Fortunately, not all neonatal epilepsy syndromes are malignant. Benign familial neonatal seizures (BFNS), also known as “third-day fits,” are associated with mutations in KCNQ2 and KCNQ3. In most patients, seizures are focal or generalized and there may be associated apnea. The interictal EEG usually is normal. The ictal EEG shows a voltage decrement followed by spikes or slowing (either focal or generalized). Focal epileptiform activity is seen rarely. Other types of seizures may occur later in life.
The syndrome of benign idiopathic neonatal seizures (BINS) also is known as “fifth-day fits.” The seizures associated with this rare syndrome can include multifocal clonic seizures that may occur in clusters or be associated with apnea. Tonic–clonic seizures have been reported as having episodes of eye deviation and oral-motor movements. The interictal EEG may be normal but occasionally shows a pattern known as theta pointu alternant, which consists of theta-range activity with intermixed sharp activity (this may be asynchronous between hemispheres). Importantly, this pattern is nonspecific and may be seen in BFNS and in patients with seizures of other etiologies. Another variant, benign familial neonatal–infantile seizures, is associated with a positive family history of similar seizures. Seizure onset usually is at 2–3 months of age but can occur as early as 2 days of life. The seizure semiology usually is focal onset with secondary generalization, but apnea and cyanosis have been reported. This syndrome is associated with mutations in SCN2A, PRRT2, and ASC-1 genes (and possibly others), but seizures resolve after the first year of life.
Diagnosis
The goal of finding an underlying cause for neonatal seizures is to make a diagnosis with therapeutic or prognostic implications (Figure 20.1). Underlying causes of neonatal seizures include hypoxic–ischemic injury, infection (congenital or perinatal), metabolic abnormalities (both acute and inborn errors of metabolism), genetic abnormalities, hemorrhage, infarction, cortical dysgenesis, drug withdrawal, and neonatal epilepsy syndromes.

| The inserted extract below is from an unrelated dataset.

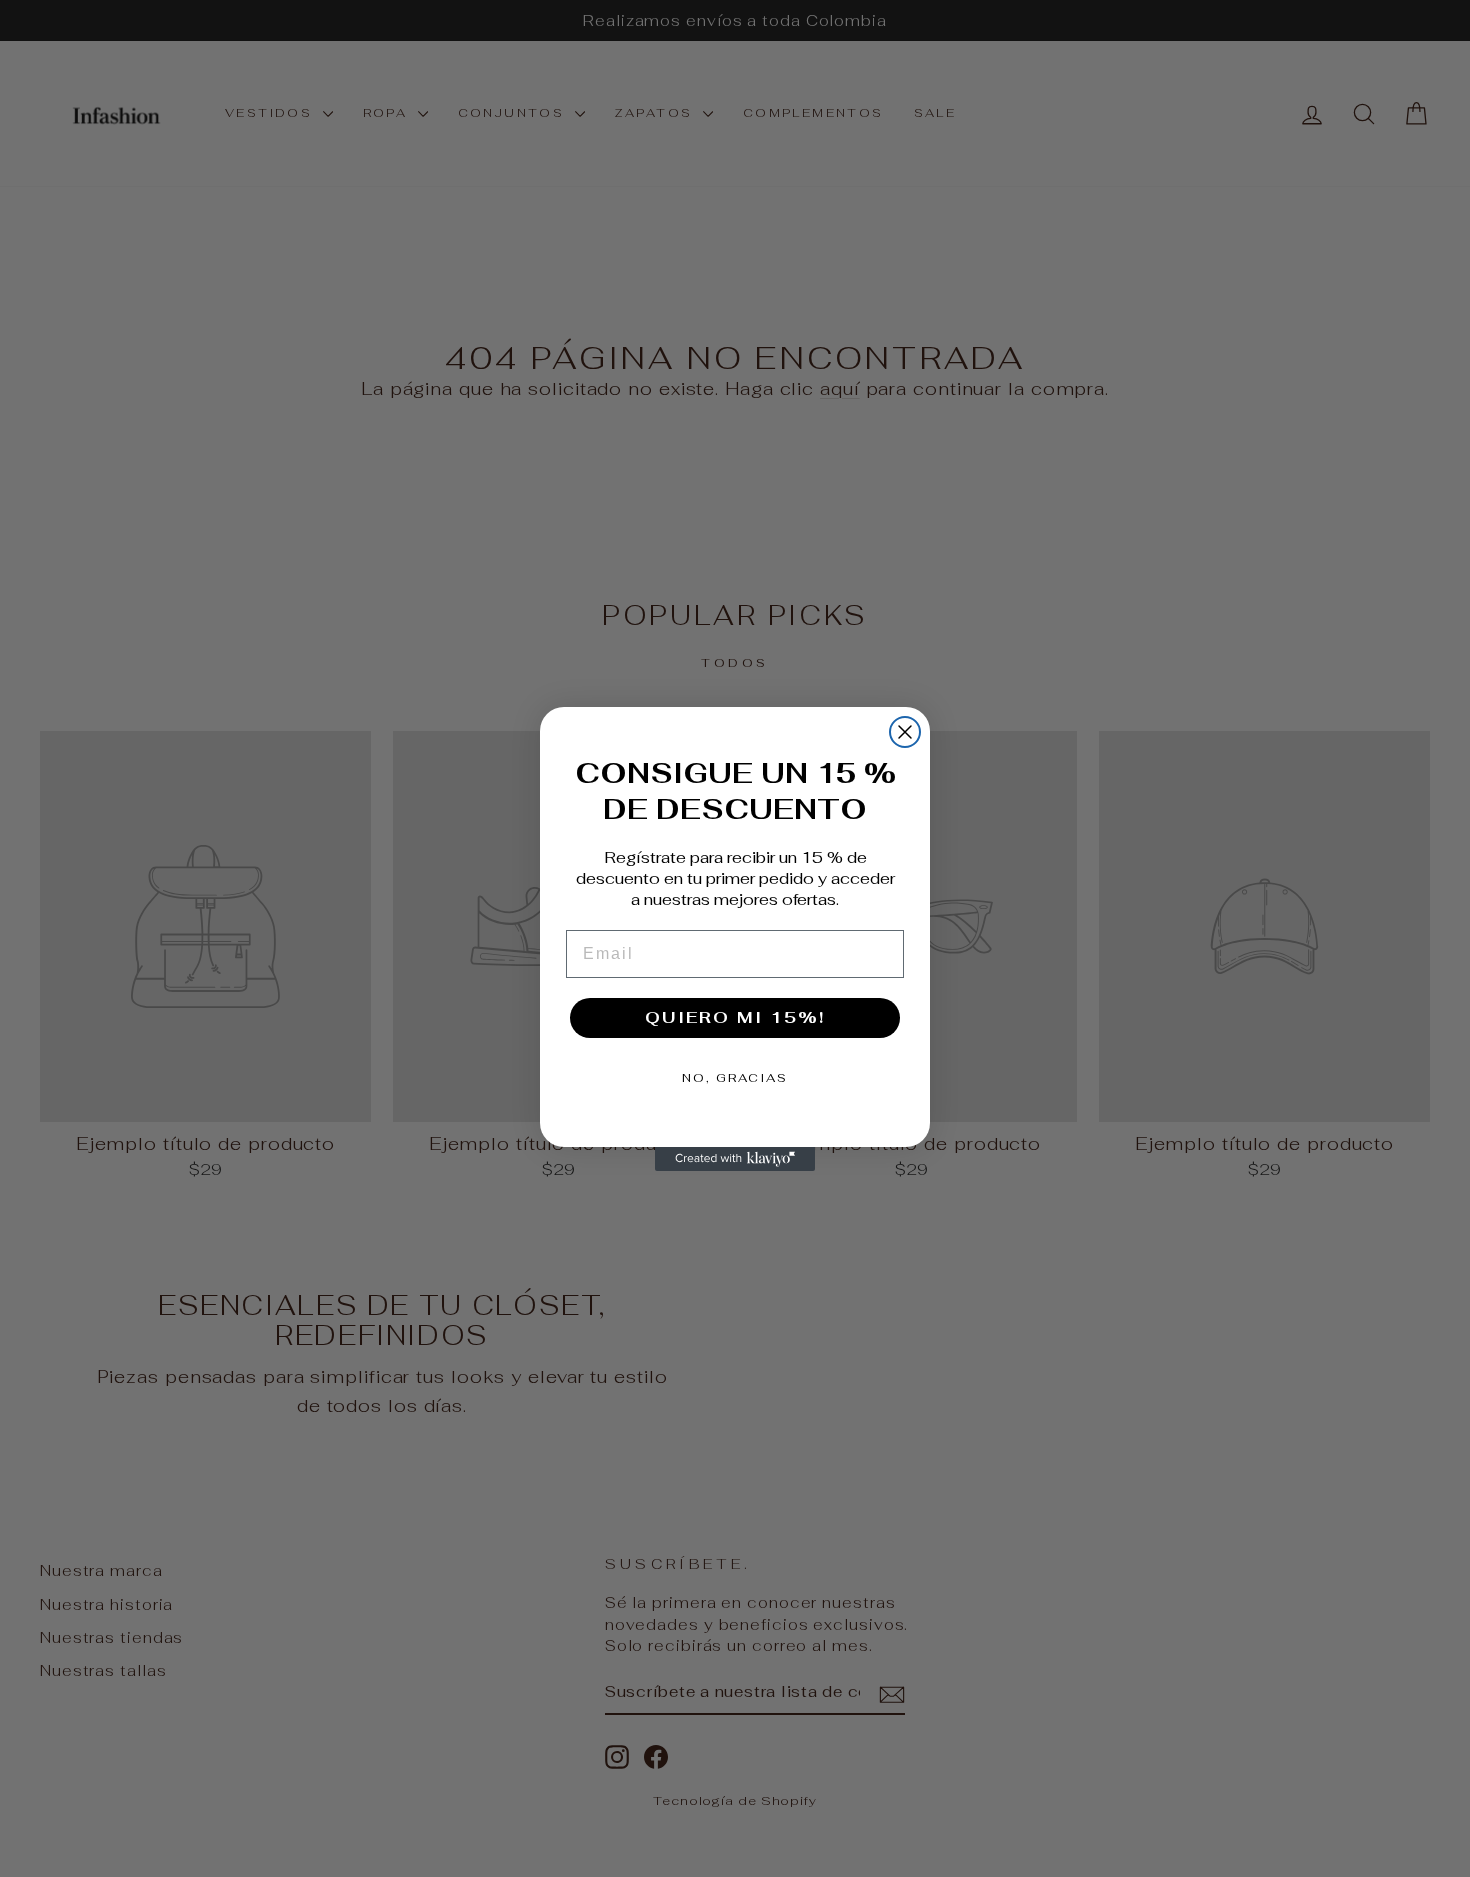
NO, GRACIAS (735, 1078)
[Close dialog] (905, 732)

At a minimum, all neonates with seizures should have a neonatal montage EEG. The American Clinical Neurophysiology Society has released a guideline on continuous electroencephalography monitoring in neonates, citing continuous video–EEG monitoring as the gold standard for characterization of abnormal paroxysmal events. Many institutions also use amplitude-integrated EEG (aEEG) for prolonged monitoring if video–EEG resources are limited.